Well the only way i could transfer them from one of my tanks to my display tank was to take them out of water. Only for a few seconds so i dont think it was too bad. I have three, the best one is red with about 4 branches. I have a blue, which is very small, but its there. And lastly a yellowish one, not very pretty. At first, i didn't like sponges, but then i realized they were pretty inexpensive. In addition, I put them in the back of the tank. Since i dont have a very tall rock formation, the sponges give my tank heighth and a bright color against my blue background. I would recommend sponges for this purpose at least.


----------



## leveldrummer (May 27, 2005)

what kinda sponges are you talking about, the ones i have are flat and grow on the bottom of my rock.


----------



## gdwb10101 (Apr 14, 2006)

well i have several of those, but i also have these tall ones. Not exactly sure on the name. They came with the tank. Very pretty.
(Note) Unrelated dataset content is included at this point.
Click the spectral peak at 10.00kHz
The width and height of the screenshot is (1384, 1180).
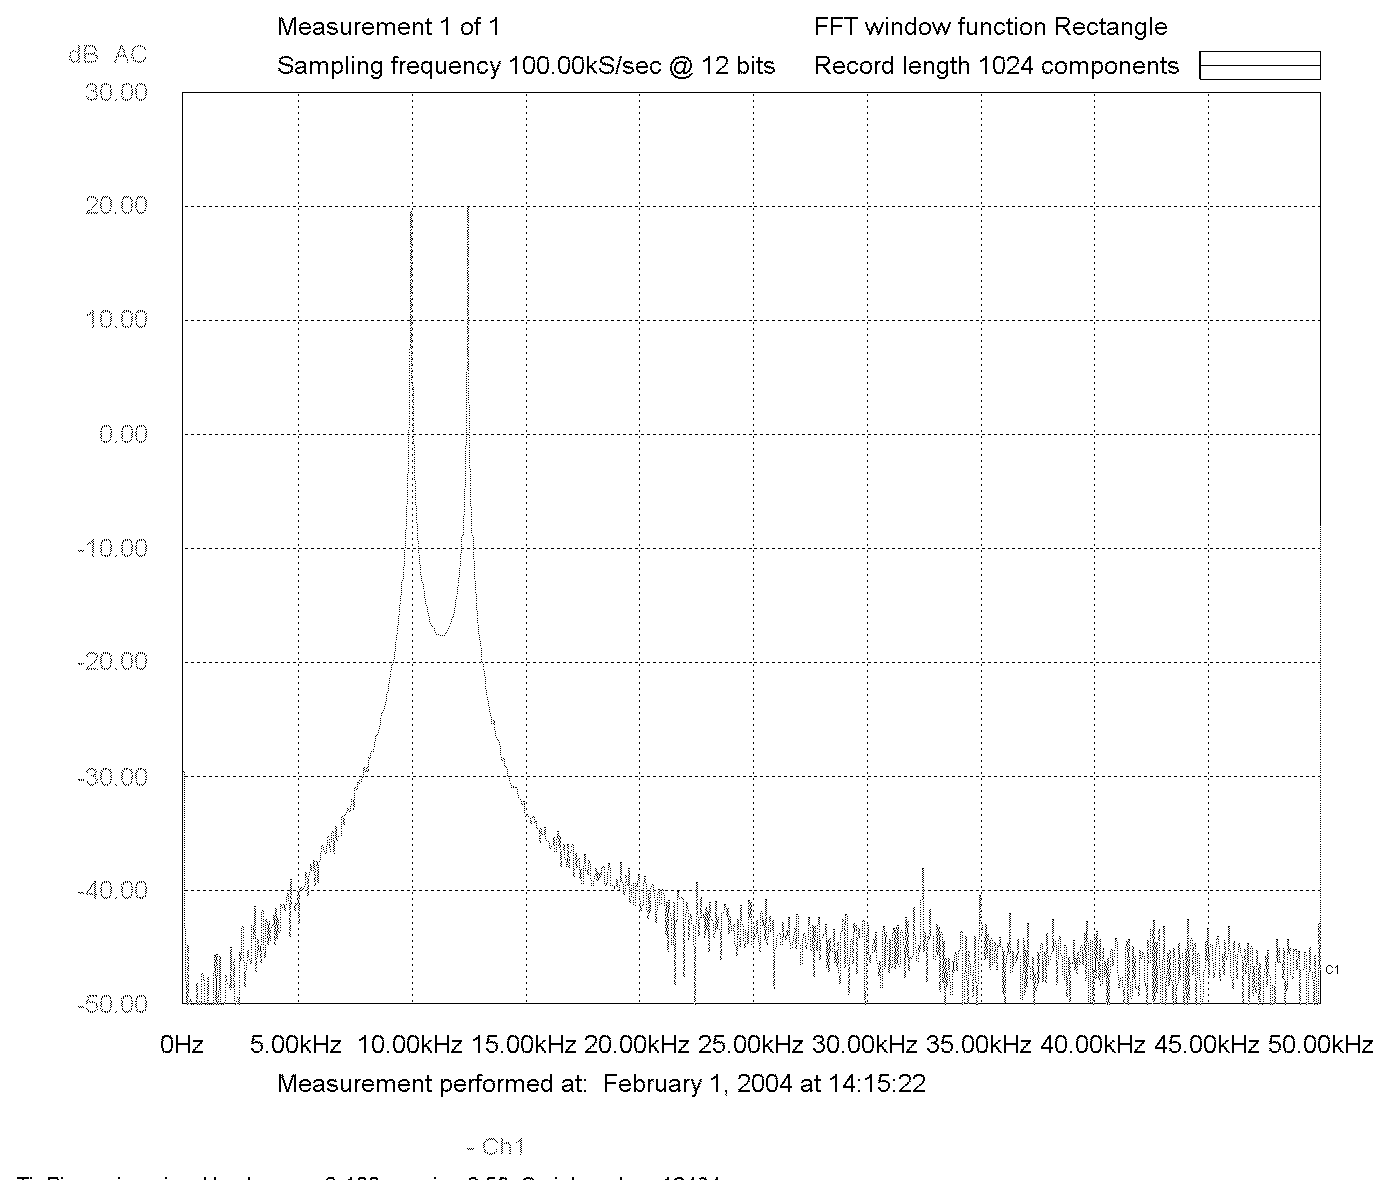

They grow vertically and branch out


----------



## leveldrummer (May 27, 2005)

hmmm, now i think your talking about some kinda gorgonian, or some other kinda coral, look around on liveaquaria.com and see if you can match it with something, some stuff like that needs to be fed.


----------



## gdwb10101 (Apr 14, 2006)

k thx. The guy i got from said sponge. He was a veteran, but maybe i heard him wrong. Ill look into it


----------



## leveldrummer (May 27, 2005)

a veteran? he was in vietnam? lol just kiddin, even the most educated can make mistakes when it comes to corals, hell i dont even know what im talking about half the time, thats why im asking what kinda sponge, the only ones i know of are on the bottoms of rocks. could be many others.


----------



## gdwb10101 (Apr 14, 2006)

I think your right, but not 100% sure either. I'll do some more research


----------



## TheOldSalt (Jan 28, 2005)

Sounds like sponges to me. They come in a dizzying array of styles & colors. Some even move. They're mostly pretty hard to keep, but some are very easy. If they get air in them, they're pretty much toast. The same goes for urchins, by the way.


----------



## leveldrummer (May 27, 2005)

good call salt, glad you said something, i was kicking around the idea of urchins, probably wont though. i got other stuff to occupy me.


----------



## gdwb10101 (Apr 14, 2006)

Do urchins do anything special or purely aesthetic


----------



## leveldrummer (May 27, 2005)

there are some that are said to aid the spread of coraline algae, thats what i was looking into, but my algae is comming along just fine.


----------